Cientistas da África do Sul e dos EUA acreditam que o Psilocybe cubensis pode ter ancestral de mais de 1,5 milhão de anos, encontrado em esterco de gado

12 mar, 2026
Cogumelos na natureza |
Reprodução/Instagram/@hortobauru
Cogumelos na natureza | Reprodução/Instagram/@hortobauru

Uma nova espécie de cogumelo, chamada de Psilocybe ochraceocentrata, foi descoberta nas fezes de gados em áreas de pastagem na África do Sul e no Zimbábue, descrita em estudo publicado na revista “Proceedings B of the Royal Society”. Seu descobrimento pode acabar com um antigo debate científico, já que, segundo cientistas da África do Sul e EUA, a espécie pode ter relação com a origem do “cogumelo mágico” mais cultivado do mundo.

 O que é o “cogumelo mágico”

De acordo com os pesquisadores, a espécie encontrada compartilha um ancestral comum com o Psilocybe cubensis, famoso pelo uso alucinógeno. Esse tipo é conhecido como “cogumelo mágico”, por ser um fungo que contêm substâncias naturais, principalmente psilocibina e psilocina, capazes de alterar os sentidos, percepções e humor, causando distorções e alterações na consciência.


dois cogumelos brancos com cabeça amrelada crescendo na grama

Cogumelo Psilocybe ochraceocentrata encontrado na África (Foto: reprodução/X/@Xochipelli1953)
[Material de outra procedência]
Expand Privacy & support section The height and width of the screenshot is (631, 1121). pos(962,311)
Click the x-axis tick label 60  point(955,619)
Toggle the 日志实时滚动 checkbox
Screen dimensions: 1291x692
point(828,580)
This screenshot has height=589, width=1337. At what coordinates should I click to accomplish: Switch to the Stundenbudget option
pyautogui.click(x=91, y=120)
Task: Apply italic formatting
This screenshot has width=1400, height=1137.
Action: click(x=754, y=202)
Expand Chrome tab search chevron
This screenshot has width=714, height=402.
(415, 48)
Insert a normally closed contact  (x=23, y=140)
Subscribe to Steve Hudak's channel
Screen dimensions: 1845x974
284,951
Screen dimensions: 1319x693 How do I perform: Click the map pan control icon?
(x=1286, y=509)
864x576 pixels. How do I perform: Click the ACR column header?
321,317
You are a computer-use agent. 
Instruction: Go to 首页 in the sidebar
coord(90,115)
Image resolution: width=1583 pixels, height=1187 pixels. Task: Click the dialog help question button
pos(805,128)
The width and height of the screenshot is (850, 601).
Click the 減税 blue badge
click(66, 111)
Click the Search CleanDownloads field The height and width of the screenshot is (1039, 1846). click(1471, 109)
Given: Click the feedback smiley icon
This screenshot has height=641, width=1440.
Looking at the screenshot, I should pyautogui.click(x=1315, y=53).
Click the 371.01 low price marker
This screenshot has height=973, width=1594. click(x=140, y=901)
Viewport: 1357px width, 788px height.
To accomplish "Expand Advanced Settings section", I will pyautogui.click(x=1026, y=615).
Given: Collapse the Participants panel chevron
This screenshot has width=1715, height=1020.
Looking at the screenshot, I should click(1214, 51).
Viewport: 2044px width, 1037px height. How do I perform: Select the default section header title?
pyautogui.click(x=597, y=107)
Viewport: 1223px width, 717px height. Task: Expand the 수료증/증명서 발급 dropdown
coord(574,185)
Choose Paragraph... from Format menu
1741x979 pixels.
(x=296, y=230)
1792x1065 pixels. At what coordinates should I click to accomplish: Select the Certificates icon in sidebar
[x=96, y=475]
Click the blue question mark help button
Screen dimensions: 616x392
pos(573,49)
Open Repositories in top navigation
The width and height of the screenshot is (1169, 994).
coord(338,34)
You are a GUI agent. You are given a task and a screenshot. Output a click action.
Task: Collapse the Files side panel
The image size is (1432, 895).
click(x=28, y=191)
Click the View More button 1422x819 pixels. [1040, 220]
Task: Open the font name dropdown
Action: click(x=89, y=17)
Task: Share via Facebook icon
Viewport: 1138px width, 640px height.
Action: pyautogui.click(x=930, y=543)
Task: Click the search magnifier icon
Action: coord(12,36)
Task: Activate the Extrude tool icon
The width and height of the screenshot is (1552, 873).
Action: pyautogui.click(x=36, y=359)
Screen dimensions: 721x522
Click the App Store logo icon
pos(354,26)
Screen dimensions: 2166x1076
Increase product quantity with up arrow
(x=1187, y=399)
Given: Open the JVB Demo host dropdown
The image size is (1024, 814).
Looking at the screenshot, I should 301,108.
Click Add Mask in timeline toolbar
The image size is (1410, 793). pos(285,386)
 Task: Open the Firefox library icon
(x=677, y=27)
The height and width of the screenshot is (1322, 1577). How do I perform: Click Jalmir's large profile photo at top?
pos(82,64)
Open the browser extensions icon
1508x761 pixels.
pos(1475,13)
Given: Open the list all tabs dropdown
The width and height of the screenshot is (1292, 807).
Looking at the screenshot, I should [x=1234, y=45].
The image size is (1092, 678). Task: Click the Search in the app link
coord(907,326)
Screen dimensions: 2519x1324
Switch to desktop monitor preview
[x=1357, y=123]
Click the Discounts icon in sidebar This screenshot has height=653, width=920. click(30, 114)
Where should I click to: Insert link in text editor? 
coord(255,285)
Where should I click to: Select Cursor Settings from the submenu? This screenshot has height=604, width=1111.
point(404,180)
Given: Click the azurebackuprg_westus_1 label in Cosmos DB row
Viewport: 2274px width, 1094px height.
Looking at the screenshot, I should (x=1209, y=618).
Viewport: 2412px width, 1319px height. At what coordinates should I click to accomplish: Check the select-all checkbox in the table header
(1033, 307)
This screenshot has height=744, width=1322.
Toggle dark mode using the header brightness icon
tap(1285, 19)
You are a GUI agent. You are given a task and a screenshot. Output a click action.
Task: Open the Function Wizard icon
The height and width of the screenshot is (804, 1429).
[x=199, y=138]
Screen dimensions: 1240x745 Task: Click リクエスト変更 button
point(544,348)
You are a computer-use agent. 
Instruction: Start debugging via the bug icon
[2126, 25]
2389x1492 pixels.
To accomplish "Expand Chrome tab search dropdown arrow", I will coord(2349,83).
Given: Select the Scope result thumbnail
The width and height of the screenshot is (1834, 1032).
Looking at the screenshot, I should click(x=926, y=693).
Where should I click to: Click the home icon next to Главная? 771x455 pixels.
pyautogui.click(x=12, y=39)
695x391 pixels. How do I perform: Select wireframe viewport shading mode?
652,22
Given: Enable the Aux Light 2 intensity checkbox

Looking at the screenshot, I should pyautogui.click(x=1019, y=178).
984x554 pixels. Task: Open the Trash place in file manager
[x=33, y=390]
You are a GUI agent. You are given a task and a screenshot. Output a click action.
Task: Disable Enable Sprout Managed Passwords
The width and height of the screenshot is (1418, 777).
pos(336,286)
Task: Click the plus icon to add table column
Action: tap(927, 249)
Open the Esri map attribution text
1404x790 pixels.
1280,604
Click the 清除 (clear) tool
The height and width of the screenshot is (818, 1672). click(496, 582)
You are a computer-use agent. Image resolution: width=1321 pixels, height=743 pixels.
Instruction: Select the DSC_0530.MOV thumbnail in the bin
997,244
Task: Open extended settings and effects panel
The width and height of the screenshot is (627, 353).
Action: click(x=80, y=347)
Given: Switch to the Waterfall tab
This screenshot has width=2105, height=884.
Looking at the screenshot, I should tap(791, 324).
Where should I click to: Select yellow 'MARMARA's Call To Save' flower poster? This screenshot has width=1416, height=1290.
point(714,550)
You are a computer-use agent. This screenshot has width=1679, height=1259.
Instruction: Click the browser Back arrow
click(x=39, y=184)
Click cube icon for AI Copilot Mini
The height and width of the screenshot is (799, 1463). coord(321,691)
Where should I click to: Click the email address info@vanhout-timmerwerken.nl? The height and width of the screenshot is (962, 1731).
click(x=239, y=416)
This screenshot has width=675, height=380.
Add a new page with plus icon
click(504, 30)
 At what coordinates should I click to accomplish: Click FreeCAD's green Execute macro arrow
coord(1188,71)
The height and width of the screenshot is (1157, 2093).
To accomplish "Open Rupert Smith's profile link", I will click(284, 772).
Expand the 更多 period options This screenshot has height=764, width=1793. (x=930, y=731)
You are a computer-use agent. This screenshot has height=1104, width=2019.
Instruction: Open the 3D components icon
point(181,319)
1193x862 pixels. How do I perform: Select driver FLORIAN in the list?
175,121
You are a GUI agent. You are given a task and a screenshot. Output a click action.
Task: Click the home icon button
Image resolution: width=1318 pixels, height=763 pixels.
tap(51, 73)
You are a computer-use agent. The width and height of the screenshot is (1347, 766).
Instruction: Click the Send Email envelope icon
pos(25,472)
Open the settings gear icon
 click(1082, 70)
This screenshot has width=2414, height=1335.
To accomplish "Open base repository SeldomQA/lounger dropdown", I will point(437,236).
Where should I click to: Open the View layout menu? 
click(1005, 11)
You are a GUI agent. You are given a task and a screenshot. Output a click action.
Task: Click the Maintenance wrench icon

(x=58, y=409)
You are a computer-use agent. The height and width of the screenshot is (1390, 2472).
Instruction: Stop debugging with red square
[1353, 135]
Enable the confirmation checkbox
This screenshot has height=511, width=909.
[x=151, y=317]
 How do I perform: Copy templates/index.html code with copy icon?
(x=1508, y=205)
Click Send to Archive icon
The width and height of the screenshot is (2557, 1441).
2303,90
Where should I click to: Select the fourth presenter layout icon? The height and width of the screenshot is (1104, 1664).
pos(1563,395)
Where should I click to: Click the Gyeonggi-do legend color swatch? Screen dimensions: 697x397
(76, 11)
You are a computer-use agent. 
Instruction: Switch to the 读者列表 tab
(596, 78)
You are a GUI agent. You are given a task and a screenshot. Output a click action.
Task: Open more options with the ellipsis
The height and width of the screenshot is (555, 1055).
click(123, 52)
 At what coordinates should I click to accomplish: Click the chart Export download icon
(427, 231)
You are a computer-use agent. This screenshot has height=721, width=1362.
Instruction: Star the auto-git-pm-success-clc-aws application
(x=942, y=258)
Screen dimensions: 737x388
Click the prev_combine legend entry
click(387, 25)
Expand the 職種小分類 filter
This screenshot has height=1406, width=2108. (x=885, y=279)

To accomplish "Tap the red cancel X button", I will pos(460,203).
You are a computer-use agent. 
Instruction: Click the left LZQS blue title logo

A espécie é a mais cultivada no mundo e foi encontrada pela primeira vez em Cuba, em 1906. Desde então, as pesquisas apontavam que o P. cubensis foi introduzido no continente americano vindos do gado Europeu e Africano, trazidos a partir do século XVI.

No Brasil, a Anvisa, Agência Nacional de Vigilância Sanitária, não classifica os cogumelos como organismos proibidos, porém, as duas substâncias presentes no “cogumelo magico” são classificadas como psicotrópicas proibidas, o que torna a venda e cultivo crimes relacionados a drogas na visão da Justiça.

Relação das duas espécies

Com a descoberta do “parente” antigo, uma nova história evolutiva pode ser explorada. Mesmo apresentando diferenças, os dois cogumelos são visualmente parecidos, o que poderia indicar tal relação. O P. ochraceocentrata já vinha sendo cultivado sem ser realmente conhecido cientificamente, sendo analisado por DNA a pouco tempo.

A técnica usada para a pesquisa foi da filogenia, que compara as sequências genéticas a fim de reconstruir a relação evolutiva entre espécies. A análise relatou mudanças ambientais que ocorreram há milhões de anos, o que poderia ter as separado. Na época relatada, herbívoros da região africana estavam se espalhando para outras partes do mundo, incluindo a América, que vinha tendo uma grande expansão das pastagens, o que pode ter potencializado a evolução de outras espécies do mesmo grupo de cogumelos. Mais estudos estão sendo feitos e cientistas acreditam que mais descobertas podem ocorrer no futuro, vista a diversidade de fungos não analisados na África.